Jum'at, 31 Maret 2017 15:32 WIB

JAKARTA -- Cendekiawan Muslim asal India Zakir Abdul Karim Naik berdialog dengan Ketua MPR RI Zulkifli Hasan serta para awak media di gedung DPR/MPR RI, Jumat (31/3). Dialog itu membahas berbagai hal dari mulai Islam sebagai agama toleran, jihad serta pemahaman tentang masalah kepemimpinan di dalam surah al-Maidah 51.

Zakir mengatakan, Islam sebagai agama paling toleran di dunia.

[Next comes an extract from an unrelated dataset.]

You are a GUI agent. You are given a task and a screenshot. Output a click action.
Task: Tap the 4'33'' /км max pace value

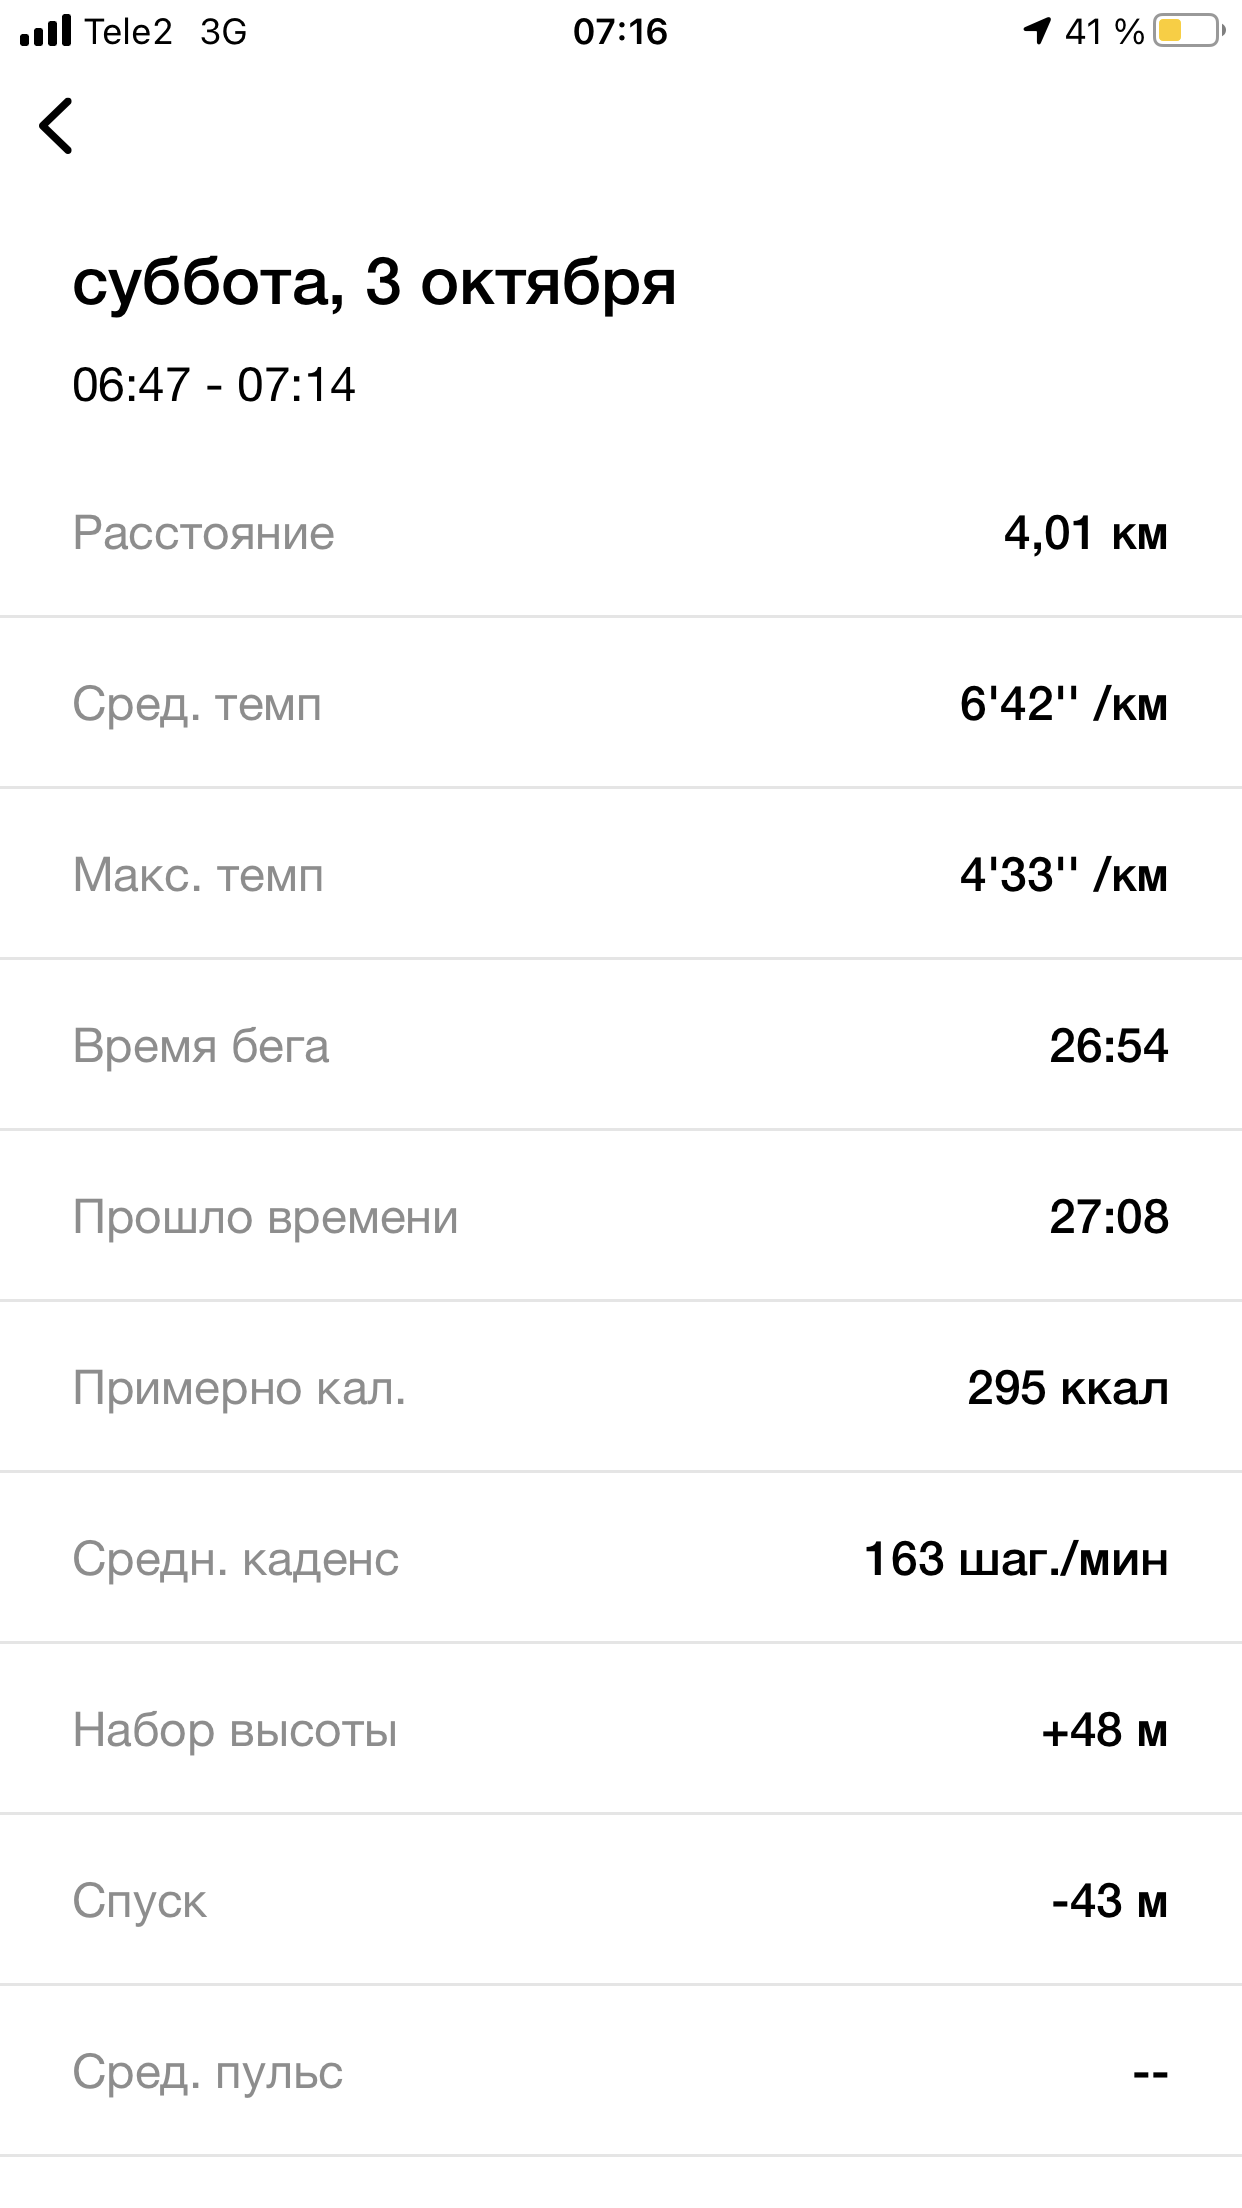click(1063, 875)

Islam, kata dia, agama yang dapat menyatukan seluruh umat manusia untuk tujuan kedamaian. 


"Islam agama toleran, Islam berarti damai. pasrah terhadap Allah SWT. Tetapi Islam tidak toleran terhadap hal-hal tertentu seperti alkohol, prostitusi, dan korupsi," kata Zakir.

Karena itu pula, Islam juga bisa menjadi pemersatu di Indonesia yang terdiri dari beragam suku dan ras bangsa. Menurut dia, selama Islam dimaknai dengan benar sebagai agama yang toleran dan damai. "Selama Indonesia yang multi-ras. Islam agama paling toleran dan tidak memaksa siapapun. Kita tidak bisa memaksa siapapun untuk bisa menerima Islam. Kita harus menyampaikan dakwah," kata Zakir.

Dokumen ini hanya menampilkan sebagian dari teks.